Ok, this has probably been done by someone else who is better than me elsewhere but I just wanted to show off some of Perl6 and the fact that you can code in Perl6 and that is just damn cool.
use v6; say factorial(10); sub factorial(Int $int) { my $fac_times = sub(Int $n, Int $acc) { if($n == 0) { return $acc; } return $fac_times($n - 1, $acc * $n); }; die "Wrong argument!!" if $int < 0; return $fac_times($int, 1); }
What this code does is translate the code from the Wikipedia article on tail recursion from Scheme to Perl6 for the factorial function. It even runs pretty well on an unoptimized build of parrot+rakudo. Thank you Parrot/Perl6 People!
update: I added the die and removed the useless "else" in the inner sub.
my $fac10 = [*] 1
.. 10;
It isn’t even worth pulling out into a function.

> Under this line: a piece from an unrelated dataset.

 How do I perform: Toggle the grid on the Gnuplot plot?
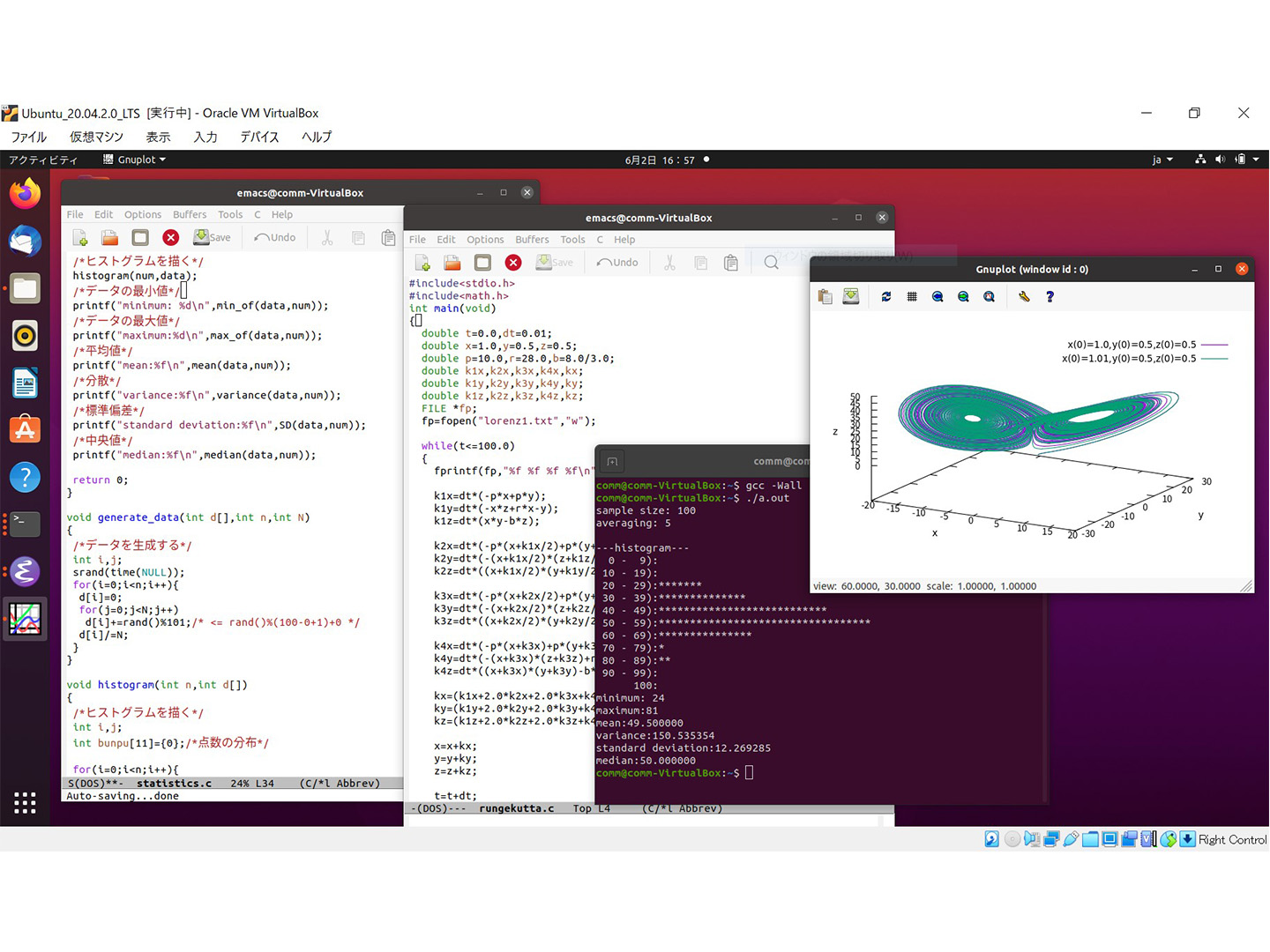pos(912,296)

Re:The real way to write factorial in Perl 6:
cyocum on 2008-12-07T19:50:06
Perl Golf still lives, I see. I had started playing around with subsets and had intended to update it with stuff like that but I will just say wow...that is really neat.
Re:The real way to write factorial in Perl 6:
Aristotle on 2008-12-07T20:12:50
It’s not golf! That’s just bog-standard Perl 6. Hyper- and reduce operators are normal part of the repertoire and in fact one of the reasons I am looking forward to v6. They get rid of huge swathes of monkey code… as you just saw. Lots of things that would require loops, which really constitute nothing but accidental complexity, can be expressed by a single operator.

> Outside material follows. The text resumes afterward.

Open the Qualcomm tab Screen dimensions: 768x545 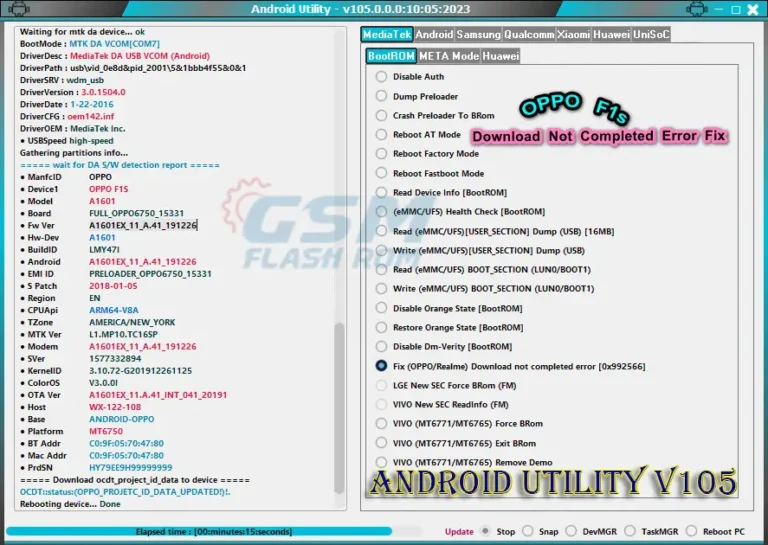(528, 34)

Re:The real way to write factorial in Perl 6:
cyocum on 2008-12-07T20:30:05
Like all good things, I hope Perl 6 will change my perception of programming.

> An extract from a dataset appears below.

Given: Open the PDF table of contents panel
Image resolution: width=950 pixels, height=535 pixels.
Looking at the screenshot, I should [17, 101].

Re:The real way to write factorial in Perl 6:
n1vux on 2008-12-09T00:28:03
This old APL/J and Prolog programmer agrees that Perl6 is my dream languoge, as it has hyper / reduce and grammars/structure-matching search, plus threads, though perhaps without the elegance of Hoare-Dijkstra parallel calculus as I originally envisaged (nor even the terseness of sh's & ).However, how will the simple
[*] 1..$n
work or fail when $n is large like 100 or 8.424000e+08 ? Does it magically transform to a generator and tail recursion under the covers, or does it do what it appears to say and fill memory with a low entropy sequence? Fills your swap disk and dies horribly is much worse than throwing floating overflow exception after 200 iterations.See http://www.perladvent.org/2008/3/ for benchmarks where it doesn't fail for absurd inputs so we can discuss them.
Re:The real way to write factorial in Perl 6:
Aristotle on 2008-12-09T02:23:00
Perl 6 lets you write
1..*
(or alternatively1..Inf
). That should answer your question.:-)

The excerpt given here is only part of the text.